Quoique né avec les apparences de la santé, je grandis péniblement. J’étais maigre, je me plaignais sans cesse ; à l’âge de huit mois, on ne m’avait pas encore vu sourire. On désespéra bientôt de m’élever. Le médecin de Zwartendam me déclara atteint de misère physiologique : il n’y vit d’autre remède qu’une hygiène rigoureuse. Je n’en dépérissais pas moins ; on s’attendait, de jour en jour, à me voir disparaître. Mon père, je crois, s’y était résigné, peu flatté dans son amour-propre — son amour-propre hollandais d’ordre et de régularité — par l’aspect bizarre de son enfant. Ma mère, au rebours, m’aimait en proportion même de ma bizarrerie, ayant fini par trouver aimable la teinte de ma peau.

Les choses en étaient là, lorsqu’un événement bien simple me vint en aide : comme tout devait être anormal pour moi, cet événement fut une cause de scandale et d’appréhensions.

Au départ d’une servante, on prit pour la remplacer une vigoureuse fille de la Frise, pleine d’ardeur au travail et d’honnêteté, mais encline à la boisson. Je fus confié à la nouvelle venue. Me voyant si débile, elle imagina de me donner, en cachette, un peu de bière et d’eau mêlée de schiedam, remèdes, selon elle, souverains contre tous les maux.
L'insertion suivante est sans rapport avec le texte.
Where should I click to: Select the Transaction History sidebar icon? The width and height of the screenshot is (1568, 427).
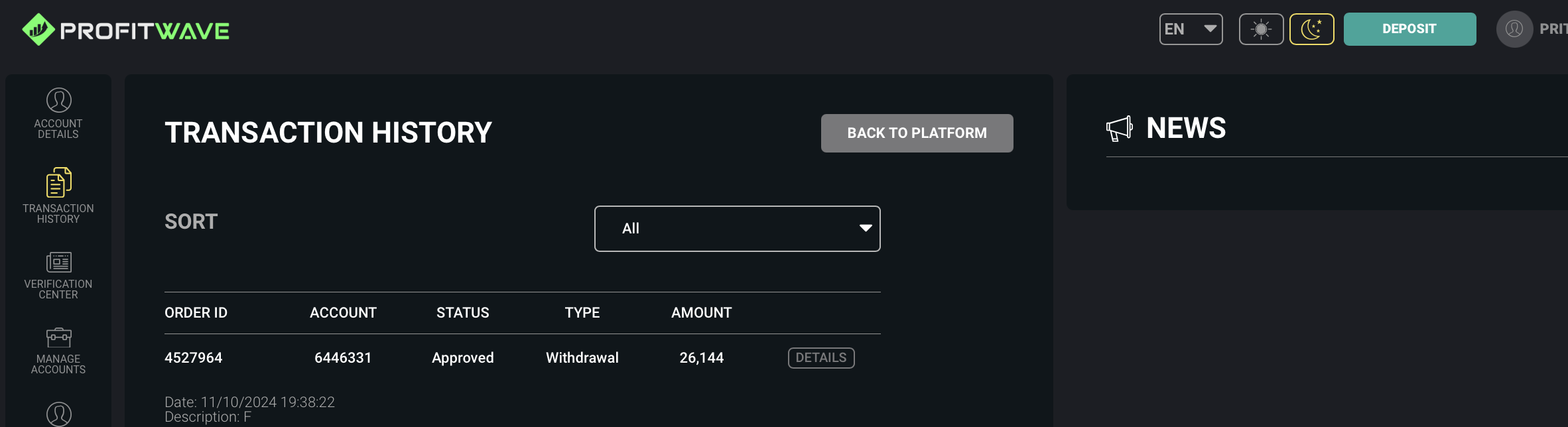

Le plus curieux, c’est que je ne tardai pas à reprendre des forces, et que je montrai dès lors une prédilection extraordinaire pour les alcools. La bonne fille s’en réjouit secrètement, non sans goûter quelque plaisir à intriguer mes parents et le docteur. Mise au pied du mur ; elle finit par dévoiler le mystère. Mon père entra dans une violente colère, le docteur cria à la superstition et à l’ignorance. Des ordres sévères furent donnés aux servantes ; on retira ma garde à la Frisonne.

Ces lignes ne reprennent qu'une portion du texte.